I have this soap my mom gave me as a present. I think it was for Christmas… I’ve been holding on to this soap for years, thinking I might want to just keep this little gift from my mom… a memory of the fact that she was here to give me gifts at some point in time. It’s this pink bar of soap… she always showered me with expensive gifts, even when she didn’t have much money. I used to get mad at her for spending money, but ultimately that was one of her ways of showing love, so I learned to release that feeling.

I think sometimes we hold onto stuff out of fear… I had a fear that if I used this soap, there would be no more gifts to remind me that my mom was here to give me gifts. It’s SOAP! A simple bar of soap that is taking up physical space… so I started using it. And I though the only way to get through being able to use this bar of soap was to take photos of it slowly disappearing over time… but then I thought to myself, that’s kind of depressing! It’s how I felt watching my mom drift away, why would I take photos of soap that would mimic the same feelings? So I’m simply just using it and letting it be used.

It’s not pretty. In fact it’s falling apart, kind of cake-y, and leaves this sort of gross puddle of soapy water in the dish. It doesn’t even smell that great anymore. Prior to adding the soap to the dish, I had a fear-thought: Would I feel sad every time I’m in this bathroom? Is this soap helping me or haunting me?

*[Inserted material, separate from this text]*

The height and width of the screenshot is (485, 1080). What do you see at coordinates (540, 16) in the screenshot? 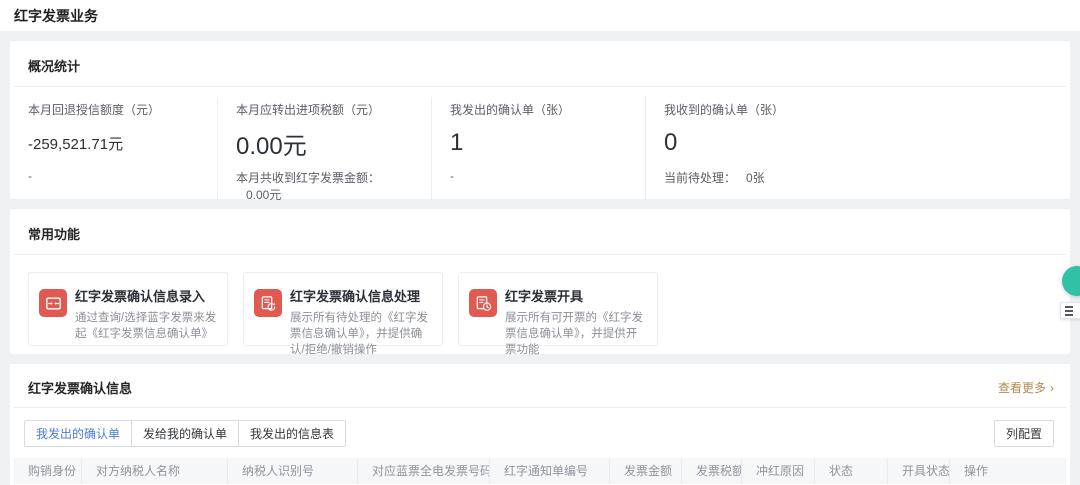
I see `top-bar: 红字发票业务` at bounding box center [540, 16].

The truth is I *do* think of my mom every time I am washing my hands with this bar of soap. And it doesn’t always make me feel sad, but I definitely think of her when I’m doing this hand-washing ritual. It’s nice because there are less and less things in life that are reminding me that I had a mother. That might sound harsh and it’s totally not meant to be, but when she’s not around I have to work hard sometimes to continue to remember the positive, loving memories I did have. I purposefully don’t keep photos around me. For some reason, I can’t bare to look at her, that is a huge reminder that she’s gone… maybe someday I’ll get there. I can post facebook photos or a video every once in a while and then return back to it when I want to; that’s something I have control over. I am not yet ready to put my mom’s face on the way to my bedroom or above the TV so I can see it when I walk in the door. That’s not the ways I want to remember my mom right now… that’s just me.

Anyway, back to the soap; Her buying me little gifts is one of the things I want to hold on to. This soap is a representation of that. Now the idea of hand washing is slowly integrating it’s way into reminding me of my mother, therefor keeping her alive in my thoughts in a positive manner. Eventually when the soap dissapears, I’m pretty sure I’ll still be thinking of my mother when I wash my hands.

So what you can do is choose the kind of memories you *WANT* to hold onto, and put them into a pattern in your head, associating them with positive memories. The soap is just an example, but you can do this with almost anything. I have an awesome pair of my dad’s sweatpants. I didn’t keep much clothing, as he was so much bigger than I was, but this bright blue pair of over sized sweatpants makes me feel so comfortable, warm, and loved when I wear them. It re-enforces the way I feel about my dad (yes, FEEL, not felt, because I still FEEL this way).

Is there something you have, a physical item, you already have a positive relationship with? Something that makes you warm and fuzzy?